A story for Father’s Day

clasped hands
Image: Microsoft
By Joe Bell, Esq.

As far back as 1924, President Calvin Coolidge recommended that “Father’s Day” become a national holiday. But it wasn’t until 1966 that President Lyndon B. Johnson, through an executive order, designated the third Sunday in June as the official day to celebrate fathers everywhere.

As with many of our holidays, Father’s Day has become highly commercialized with marketers pushing snappy ties, car accessories and grilling equipment.

But the true spirit of Father’s Day – thankfully – is still alive and well in both American and foreign cultures.

What follows is an inspirational story about a young Marine who spends the night in a hospital comforting an elderly man who is close to death. It was originally written in 1964 by Roy Popkin and published under the title “Night Watch” in the September 1965 edition of Reader’s Digest.

Over the years, many people have modified the story to make it more topical and a bit more poignant; for example, in the version below, the Marine identifies himself as having served in Iraq, clearly not part of the 1964 story.

Many people regard this remarkable work of fiction as the embodiment of fatherhood and sacrifice.

“Night Watch” – by Roy Popkin

A nurse took the tired, anxious serviceman to the bedside. “Your son is here,” she said to the old man. She had to repeat the words several times before the patient’s eyes opened.

Heavily sedated because of the pain of his heart attack, he dimly saw the young uniformed Marine standing outside the oxygen tent. He reached out his hand. The Marine wrapped his toughened fingers around the old man’s limp ones, squeezing a message of love and encouragement.

The nurse brought a chair so that the Marine could sit beside the bed. All through the night the young Marine sat there in the poorly lighted ward, holding the old man’s hand and offering him words of love and strength.

Occasionally, the nurse suggested that the Marine move away and rest awhile. He refused.

Whenever the nurse came into the ward, the Marine was oblivious of her and of the night noises of the hospital – the clanking of the oxygen tank, the laughter of the night staff members exchanging greetings, the cries and moans of the other patients.

Now and then she heard him say a few gentle words. The dying man said nothing, only held tightly to his son all through the night.

Along towards dawn, the old man died. The Marine released the now lifeless hand he had been holding and went to tell the nurse. While she did what she had to do, he waited.

Finally, she returned. She started to offer words of sympathy, but the Marine interrupted her, “Who was that man?” he asked.

The nurse was startled, “He was your father,” she answered, almost incredulously.

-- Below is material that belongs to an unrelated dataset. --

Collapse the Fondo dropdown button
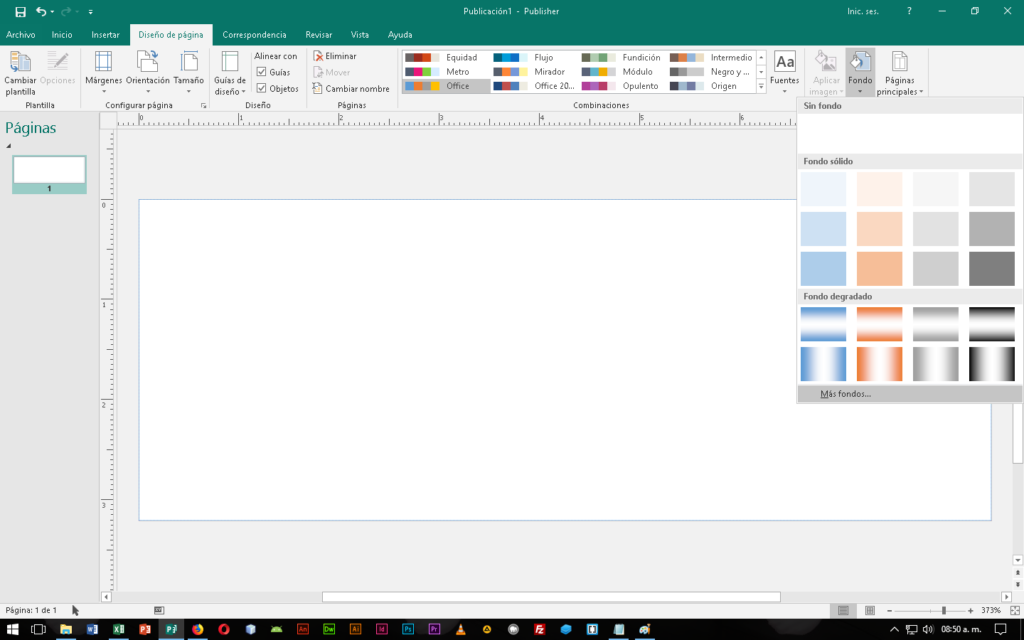Image resolution: width=1024 pixels, height=640 pixels. 859,72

“No, he wasn’t,” the Marine replied. “I never saw him before in my life.”

“Then why didn’t you say something when I took you to him?”

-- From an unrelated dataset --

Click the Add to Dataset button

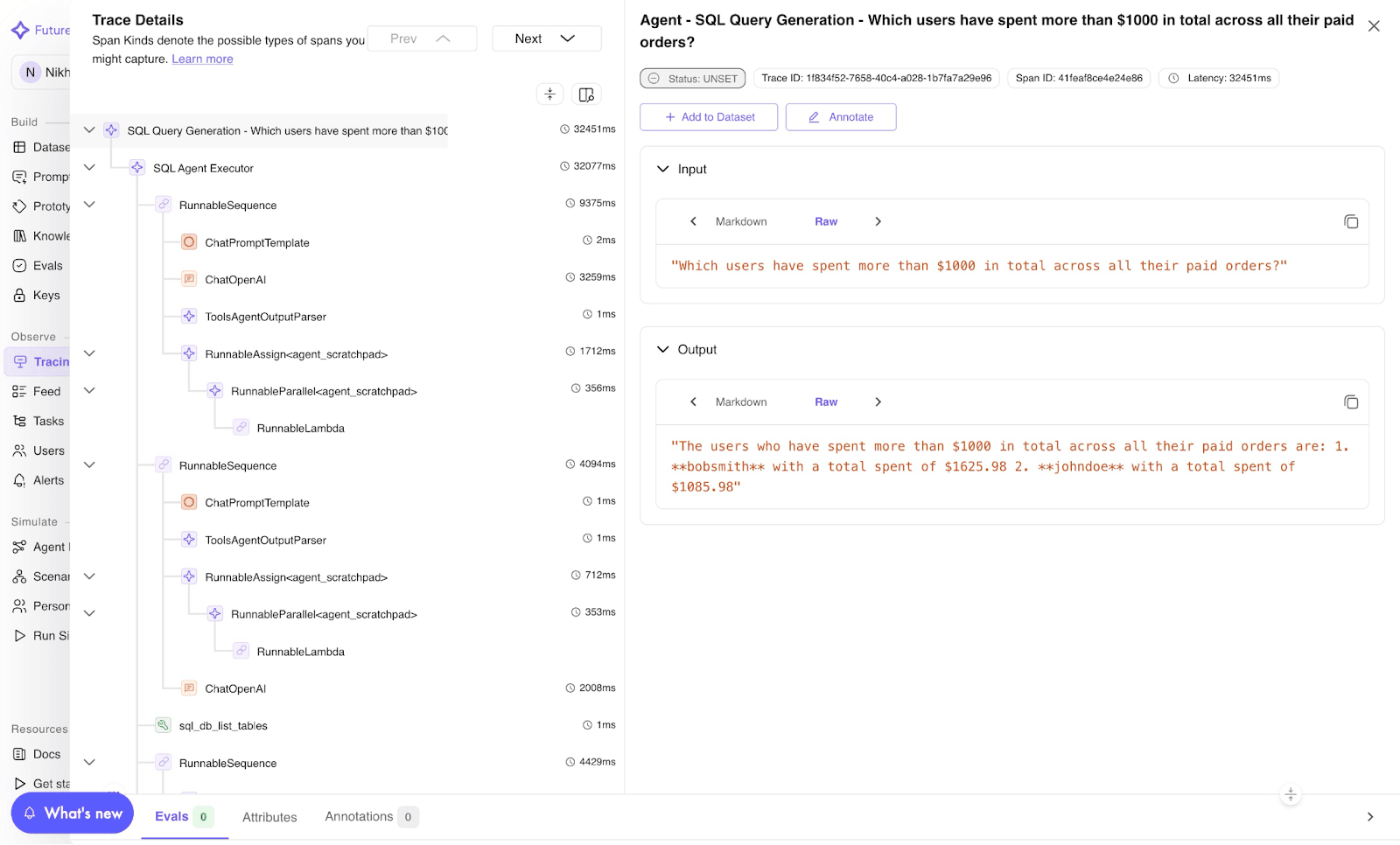[x=708, y=116]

“I knew right away there had been a mistake, but I also knew he needed his son, and his son just wasn’t here. When I realized that he was too sick to tell whether or not I was his son, I knew how much he needed me. I came here tonight to find a Mr. William Grey. His son was killed in Iraq today, and I was sent to inform him. What was this gentleman’s name?”

The nurse with tears in her eyes answered, “Mr. William Grey …”

The next time someone needs you … just be there. Stay.


Roy Popkin’s story has brought tears to many eyes over the past 53 years. It helps us to grasp that it was our Dads who taught us to live responsibly, to face difficult situations with courage and dignity, and to make uncomfortable sacrifices if they can possibly help others.

On Sunday, June 17, let’s honor our fathers – living and deceased – as role models, mentors, counselors, and the men who gave so much of themselves to make our own lives more fulfilled.

Former Morris County Clerk Joe Bell is an attorney practicing in Rockaway.